Parallel Value IterationΒΆ
To reap the benefits of Julia’s parallel computing framework for value iteration, we need a few more steps. The main issue we have to get around is code availability when we add processes. But we’ll skip an in-depth explanation and just go straight to what we can do.
We consider a quick and dirty example of running the exact same code as in the MDP with T(s, a) type transition on PLite’s parallel value iteration solver. First, we wrap our existing code under the module ExampleModule (you can name it whatever you want), and save it under the file name ExampleModule.jl. As our naming scheme suggests, the module and file should share the same name. Below is what should be saved to the file.
module ExampleModule
export
mdp,
solver,
solve,
getpolicy
using PLite
# constants
const MinX = 0
const MaxX = 100
const StepX = 20
# mdp definition
mdp = MDP()
statevariable!(mdp, "x", MinX, MaxX) # continuous
statevariable!(mdp, "goal", ["no", "yes"]) # discrete
actionvariable!(mdp, "move", ["W", "E", "stop"]) # discrete
transition!(mdp,
["x", "goal", "move"],
function mytransition(x::Float64, goal::AbstractString, move::AbstractString)
function isgoal(x::Float64)
if abs(x - MaxX / 2) < StepX
return "yes"
else
return "no"
end
end
if isgoal(x) == "yes" && goal == "yes"
return [([x, isgoal(x)], 1.0)]
end
if move == "E"
if x >= MaxX
return [
([x, isgoal(x)], 0.9),
([x - StepX, isgoal(x - StepX)], 0.1)]
elseif x <= MinX
return [
([x, isgoal(x)], 0.2),
([x + StepX, isgoal(x + StepX)], 0.8)]
else
return [
([x, isgoal(x)], 0.1),
([x - StepX, isgoal(x - StepX)], 0.1),
([x + StepX, isgoal(x + StepX)], 0.8)]
end
elseif move == "W"
if x >= MaxX
return [
([x, isgoal(x)], 0.1),
([x - StepX, isgoal(x - StepX)], 0.9)]
elseif x <= MinX
return [
([x, isgoal(x)], 0.9),
([x + StepX, isgoal(x + StepX)], 0.1)]
else
return [
([x, isgoal(x)], 0.1),
([x - StepX, isgoal(x - StepX)], 0.8),
([x + StepX, isgoal(x + StepX)], 0.1)]
end
elseif move == "stop"
return [([x, isgoal(x)], 1.0)]
end
end
)
reward!(mdp,
["x", "goal", "move"],
function myreward(x::Float64, goal::AbstractString, move::AbstractString)
if goal == "yes" && move == "stop"
return 1
else
return 0
end
end
)
# solver options
solver = ParallelValueIteration()
discretize_statevariable!(solver, "x", StepX)
end
On top of the keyword arguments available to SerialValueIteration, ParallelValueIteration has an additional nthreads keyword argument. The default value is CPU_CORES / 2.
CPU_CORES is a Julia standard library constant, and it defaults to the number of CPU cores in your system. But the number of cores given usually includes virtual cores (e.g., Intel processors), so we divide by two to obtain the number of physical cores. There isn’t an issue with increasing the number of cores. But since we have the same number of cores doing the same number of work, there won’t be an increase in efficiency. In fact, with greater number of threads there may be more overhead and runtime processes. As such, we recommend using as many threads as there are physical cores on the machine. In the case of the parallel solver, we can define
solver = ParallelValueIteration(
tol=1e-6,
maxiter=10000,
discount=0.999,
verbose=false,
nthreads=10)
As in the serial solver, PLite needs a definition of the discretization scheme.
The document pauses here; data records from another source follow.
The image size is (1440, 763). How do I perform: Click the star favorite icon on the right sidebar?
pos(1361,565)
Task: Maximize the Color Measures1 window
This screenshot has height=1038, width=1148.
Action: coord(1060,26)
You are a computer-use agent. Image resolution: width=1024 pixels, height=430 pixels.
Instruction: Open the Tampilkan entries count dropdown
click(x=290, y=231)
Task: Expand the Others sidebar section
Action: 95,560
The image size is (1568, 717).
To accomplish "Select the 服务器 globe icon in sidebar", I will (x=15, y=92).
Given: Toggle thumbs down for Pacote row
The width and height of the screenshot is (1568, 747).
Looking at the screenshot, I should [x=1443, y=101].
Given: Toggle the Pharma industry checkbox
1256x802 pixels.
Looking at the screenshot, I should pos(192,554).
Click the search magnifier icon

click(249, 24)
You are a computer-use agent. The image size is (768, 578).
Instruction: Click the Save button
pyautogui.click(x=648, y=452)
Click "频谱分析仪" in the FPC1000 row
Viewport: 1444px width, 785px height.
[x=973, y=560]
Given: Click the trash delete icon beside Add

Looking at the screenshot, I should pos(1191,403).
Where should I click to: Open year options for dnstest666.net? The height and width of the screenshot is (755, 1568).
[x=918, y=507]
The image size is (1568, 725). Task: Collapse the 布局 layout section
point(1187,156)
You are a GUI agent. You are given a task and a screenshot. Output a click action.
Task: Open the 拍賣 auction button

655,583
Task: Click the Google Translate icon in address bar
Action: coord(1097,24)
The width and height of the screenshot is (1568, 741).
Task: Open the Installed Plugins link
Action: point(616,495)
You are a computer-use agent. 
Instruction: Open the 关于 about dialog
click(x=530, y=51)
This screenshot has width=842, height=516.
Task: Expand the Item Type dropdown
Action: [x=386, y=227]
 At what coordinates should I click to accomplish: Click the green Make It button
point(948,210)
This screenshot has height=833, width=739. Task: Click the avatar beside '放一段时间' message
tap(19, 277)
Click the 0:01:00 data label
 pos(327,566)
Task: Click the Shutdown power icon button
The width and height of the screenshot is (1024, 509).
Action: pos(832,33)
Notice that there are two modifications to the code being wrapped (in addition to putting it in ExampleModule and using ParallelValueIteration):
- we removed the
solvebit that generated the solution - we added the
exportkeyword that makes the objects and functions available to the user (either in on the console or the Jupyter notebook)
export
mdp,
solver,
solve,
getpolicy
On the console or Jupyter notebook, we then input the following.
const NThreads = int(CPU_CORES / 2)
addprocs(NThreads - 1) # -1 to account for existing process
using ExampleModule
# generate results
solution = solve(mdp, solver)
Notice we add the desired number of processes before loading the module. This sequence of code evaluation allows all processes to get the code on ExampleModule. We then call solve on the mdp and solver to obtain the solution.